Table 1 shows the intervals used for the generation of random network latencies. After that, we randomly generated a service environment by spreading a given number of tire dealer services, forwarding agency services, and service hosts across the cities. Every tire dealer involved in the scenario had three service hosts in the same MAN, such that arbitrary services could be executed near the tire dealers. In our benchmarks, we spread 12 tire dealers, 35 forwarding agencies, and 36 service hosts across 100 cities. We used 1 Sun Ultra 450 (4x450 MHz), 7 Sun Ultra 10 (333 MHz), and 2 Sun Ultra 1 (167 MHz) workstations for the simulation. The Ultra 450 was used to run all tire dealer and forwarding agency services. As already mentioned in Section 3, the implementation of the tire purchasing service is split up into two services: the main tire purchasing service and a negotiator service, so we can choose where to execute the individual services. We considered three different allocation schemas:
| Schema | Overall Time [s] | UDDI [s] |
|---|---|---|
| central | 88,5 | 6,1 |
| partially distributed | 29,5 | 8,5 |
| fully distributed | 26,1 | 10,7 |
Table 2 shows the results. As expected, the third allocation schema results in the fastest execution. The main reason for this is that we use forwarding agency services near the tire dealers which results in cheap communication. Furthermore, the negotiator services executed on several service hosts work in parallel which reduces execution time even further. Parallel execution is only possible because the original e-service is split up into two small dynamic services. As an additional advantage, it is easier to implement two small services than a large one. Better reusability is a further advantage of smaller, more general services.
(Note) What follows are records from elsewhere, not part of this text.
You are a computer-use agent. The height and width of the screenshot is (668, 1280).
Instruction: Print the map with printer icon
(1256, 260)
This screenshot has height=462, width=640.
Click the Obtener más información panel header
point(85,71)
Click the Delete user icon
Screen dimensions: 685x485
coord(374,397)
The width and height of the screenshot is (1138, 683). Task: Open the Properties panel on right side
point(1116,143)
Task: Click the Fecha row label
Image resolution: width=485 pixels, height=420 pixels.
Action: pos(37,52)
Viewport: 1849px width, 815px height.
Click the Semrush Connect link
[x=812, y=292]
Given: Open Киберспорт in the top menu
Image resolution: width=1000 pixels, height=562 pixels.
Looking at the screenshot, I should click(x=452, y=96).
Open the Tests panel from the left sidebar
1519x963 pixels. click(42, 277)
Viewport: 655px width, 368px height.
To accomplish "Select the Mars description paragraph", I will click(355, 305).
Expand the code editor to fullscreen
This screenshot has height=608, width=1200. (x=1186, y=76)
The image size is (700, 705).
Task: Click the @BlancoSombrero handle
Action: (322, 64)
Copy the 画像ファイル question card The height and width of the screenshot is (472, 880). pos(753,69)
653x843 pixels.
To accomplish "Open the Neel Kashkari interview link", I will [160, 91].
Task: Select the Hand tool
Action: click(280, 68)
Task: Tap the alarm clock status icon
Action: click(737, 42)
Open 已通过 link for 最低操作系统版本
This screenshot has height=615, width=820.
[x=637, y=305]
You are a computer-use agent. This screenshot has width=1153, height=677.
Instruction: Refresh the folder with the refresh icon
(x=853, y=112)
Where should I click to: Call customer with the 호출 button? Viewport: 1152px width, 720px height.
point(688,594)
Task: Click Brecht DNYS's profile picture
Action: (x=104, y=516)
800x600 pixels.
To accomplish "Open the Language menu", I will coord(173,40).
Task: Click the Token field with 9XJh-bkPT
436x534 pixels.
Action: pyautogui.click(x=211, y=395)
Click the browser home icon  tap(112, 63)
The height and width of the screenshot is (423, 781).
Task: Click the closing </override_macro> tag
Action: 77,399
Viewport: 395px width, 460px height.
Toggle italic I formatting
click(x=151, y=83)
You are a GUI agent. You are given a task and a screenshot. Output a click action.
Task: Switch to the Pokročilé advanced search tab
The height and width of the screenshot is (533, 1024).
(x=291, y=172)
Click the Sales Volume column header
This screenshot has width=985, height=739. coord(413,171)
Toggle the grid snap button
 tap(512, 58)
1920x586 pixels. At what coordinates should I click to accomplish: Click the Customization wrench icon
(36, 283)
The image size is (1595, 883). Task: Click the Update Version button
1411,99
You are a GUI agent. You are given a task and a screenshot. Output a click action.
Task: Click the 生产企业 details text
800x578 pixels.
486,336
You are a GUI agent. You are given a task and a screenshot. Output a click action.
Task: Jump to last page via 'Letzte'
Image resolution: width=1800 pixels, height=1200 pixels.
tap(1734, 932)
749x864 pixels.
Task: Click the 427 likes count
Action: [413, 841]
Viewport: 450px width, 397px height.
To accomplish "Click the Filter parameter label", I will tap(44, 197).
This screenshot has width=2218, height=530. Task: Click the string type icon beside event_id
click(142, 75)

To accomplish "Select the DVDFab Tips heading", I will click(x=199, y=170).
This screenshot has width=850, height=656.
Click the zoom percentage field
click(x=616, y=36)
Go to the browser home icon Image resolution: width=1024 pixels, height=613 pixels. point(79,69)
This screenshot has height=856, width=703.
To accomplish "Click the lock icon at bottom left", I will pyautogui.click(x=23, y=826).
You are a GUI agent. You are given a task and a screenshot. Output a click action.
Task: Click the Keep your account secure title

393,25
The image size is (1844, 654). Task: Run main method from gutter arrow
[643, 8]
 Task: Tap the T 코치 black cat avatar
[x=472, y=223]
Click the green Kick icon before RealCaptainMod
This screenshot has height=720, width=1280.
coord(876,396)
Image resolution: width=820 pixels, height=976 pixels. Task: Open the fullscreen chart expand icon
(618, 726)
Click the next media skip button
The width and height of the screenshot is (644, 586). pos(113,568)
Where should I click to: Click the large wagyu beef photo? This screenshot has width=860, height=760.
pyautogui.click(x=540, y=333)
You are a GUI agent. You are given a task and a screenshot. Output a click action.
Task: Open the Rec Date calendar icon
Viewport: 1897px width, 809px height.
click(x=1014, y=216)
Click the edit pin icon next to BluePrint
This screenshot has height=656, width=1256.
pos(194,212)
The last column of Table 2 shows the time spent for UDDI queries (this time is already included in the overall time). The time is proportional to the number of UDDI queries posed in the given schema, i.e., ``fully distributed'' poses the most UDDI queries, ``central'' the least. It should be noted that the ``fully distributed'' schema has the least execution time although it spends the most time for UDDI queries. As a further note, we must mention that the query capabilities of UDDI Version 2.0 are much more elaborate than the ones of UDDI Version 1.0. We expect that the next UDDI versions will extend UDDI's query capabilities even more and that, as a consequence, the time spent for UDDI queries will not be a dominant factor in e-service execution in the future.